The majority of potentially active volcanoes worldwide are not well monitored. Eruptions and surficial mass wasting activity can go entirely undetected. Low-frequency acoustic waves known as infrasound can provide valuable information for remotely detecting, locating, and modeling these hazardous volcanic processes. Infrasound is produced by sources coupled to the atmosphere, with signals often able to propagate further than seismicity in the solid earth, and without need for line of sight (e.g., cloud cover).The overall aim and contribution of this dissertation is toward improving volcanic event detection and localization workflows at local (< 15 km), regional (15–250 km), and remote (> 250 km) distances from the source, using a variety of sensor network configurations. These topics include effective use of dense regional infrasound networks, the impact of pre- and post-recording data noise-reduction, and the role of local infrasound monitoring in surficial mass wasting observations. Together, three principal projects demonstrate some of the benefits and limitations of various signal processing and detection techniques, site selections, and station hardware designs.
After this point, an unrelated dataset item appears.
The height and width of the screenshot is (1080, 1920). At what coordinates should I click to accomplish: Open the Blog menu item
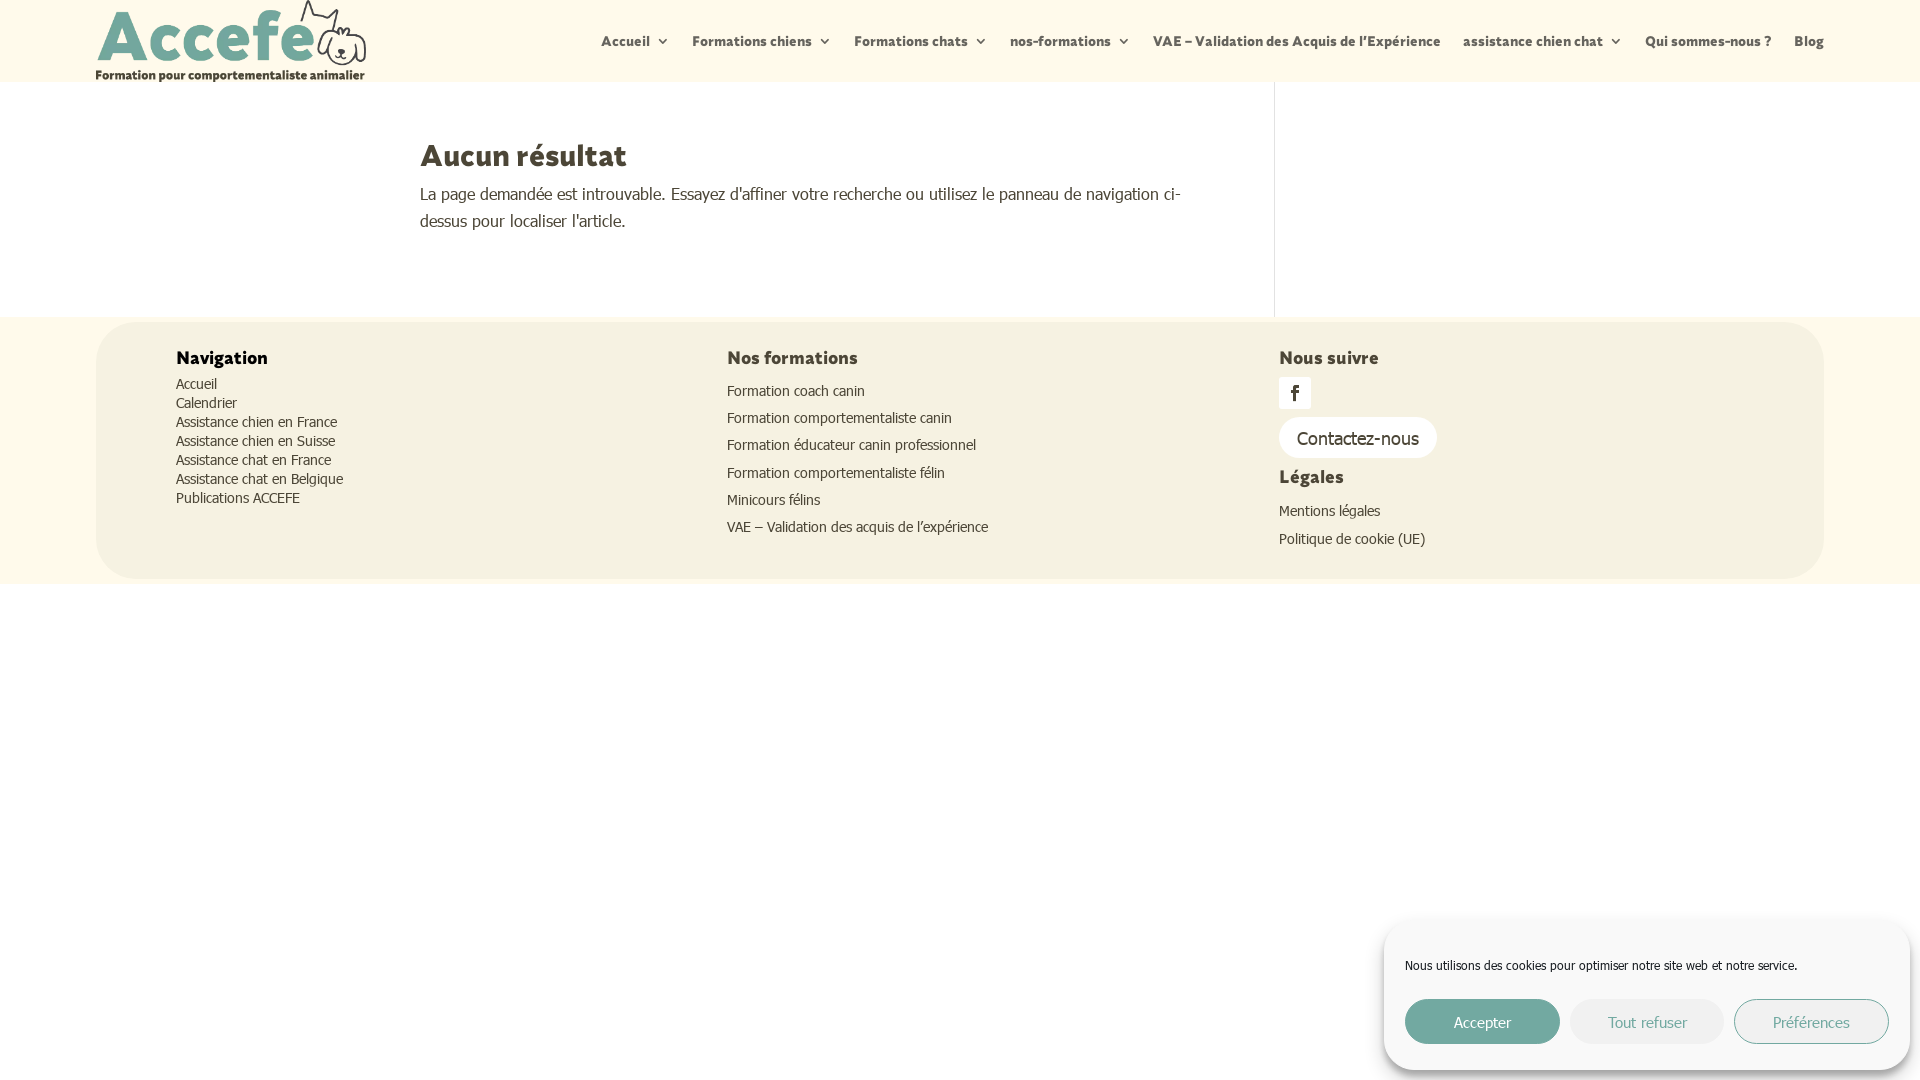[1807, 41]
Dense infrasound sensor deployments on a regional scale, such as the EarthScope Transportable Array (TA) in Alaska, can fill the observational gap between local and global scale volcano monitoring. The rolling TA uses ~80 km spaced single-sensor stations. In comparison, several small infrasound arrays (< 1 km), each with multiple sensors, already populate the area. Volcanic explosion detection and location using a backprojection (delay and stack) scheme achieves relatively limited success solely using TA-type sensors. Backprojection with the small arrays offers greater performance in terms of the number of events detected, and location accuracy. This is due to their shorter source-station distances, lower interstation spacing, higher azimuthal coverage, and more efficient wind-noise reduction hardware. Traditional array processing with the small arrays typically offers higher event detection rates than backprojection.
Improvements can be made to the aforementioned detection and location schemes by using signal processing techniques to first isolate volcanic events from background noise sources. Such sources include incoherent wind noise, and pervasive ambient infrasound, primarily microbaroms (ocean wave-wave interaction source). Microbarom reduction typically improves array processing and enhances detection of weak events. Wind-noise reduction does not affect such detection rates, indicating sufficient turbulence can make coherent signal information unrecoverable. This approach does, however, improve the signal-to-noise ratios of isolated or stacked waveforms.
At local infrasound monitoring scales relevant to relatively low-amplitude mass wasting signal detection, an additional ambient infrasound noise source with critical influence on detection capability arises from waterfalls, and other fluvial turbulence (river noise). At structurally unstable locations such as Mount Adams, Washington, large mass wasting events (e.g., lahars) are expected to propagate down the same fluvial channels responsible for this clutter. In addition to wind and microbaroms, this temporally and spatially varying fluvial infrasound can significantly affect detection thresholds. Wind noise precluded detection of several witnessed small debris flows below the summit. Conversely, such flows were not visually observed for a range of signals that are characteristic of mass wasting. A well-constrained glacial avalanche provides an exception, permitting assessment of detection and location schemes, and other techniques.